What is required
Extract the listing lines that run from the line containing "You are a computer-use" through the line containing "will click(x=114, y=181).", including both of those lines, and reproduce them unchanged.
-- START Information shown --
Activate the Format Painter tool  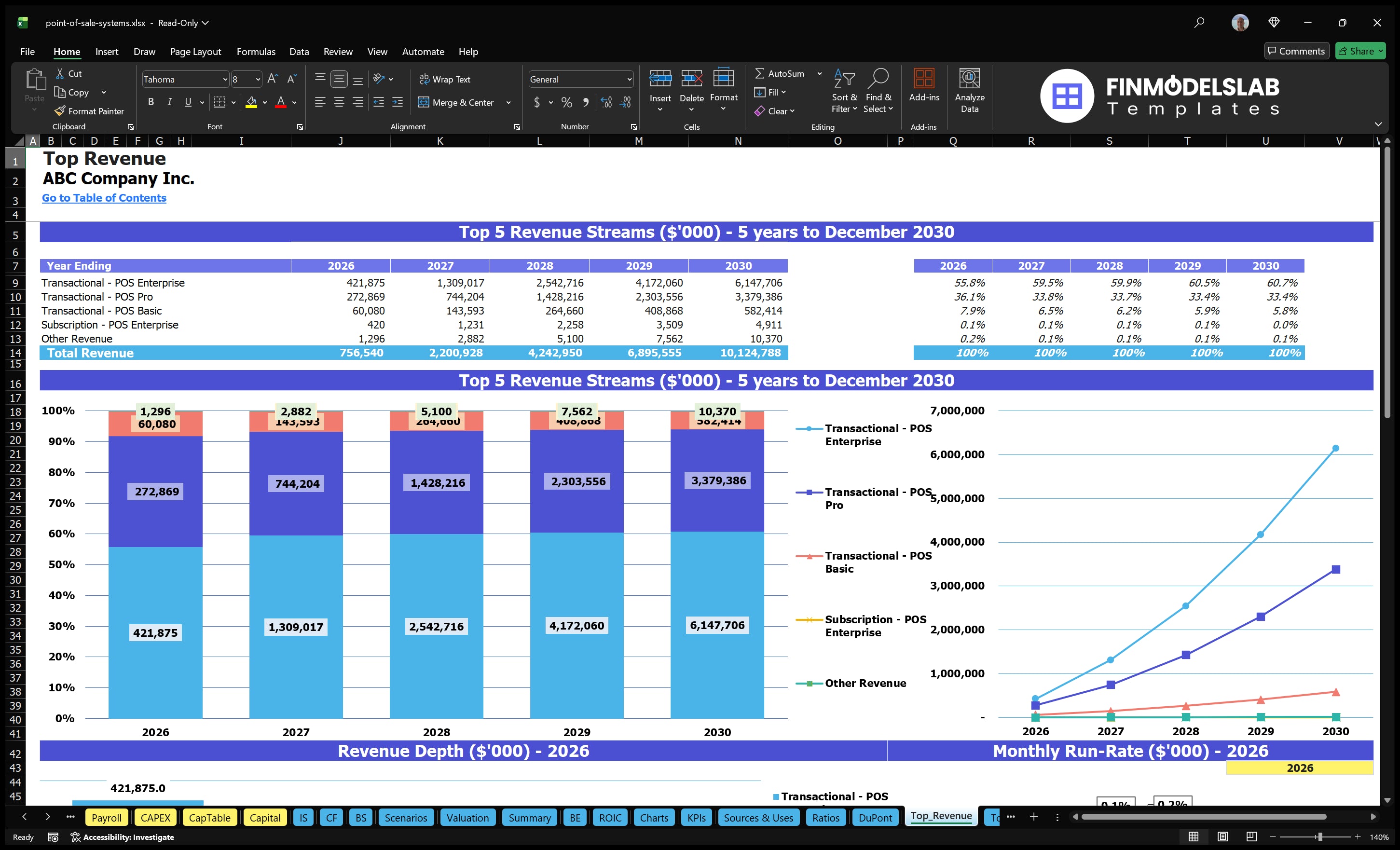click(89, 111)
-- END Information shown --
-- START Information shown --
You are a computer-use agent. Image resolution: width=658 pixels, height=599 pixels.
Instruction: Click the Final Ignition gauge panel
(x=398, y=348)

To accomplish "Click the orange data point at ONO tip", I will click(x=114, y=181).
-- END Information shown --
Task response
You are a computer-use agent. Image resolution: width=658 pixels, height=599 pixels.
Instruction: Click the Final Ignition gauge panel
(x=398, y=348)

To accomplish "Click the orange data point at ONO tip", I will click(x=114, y=181).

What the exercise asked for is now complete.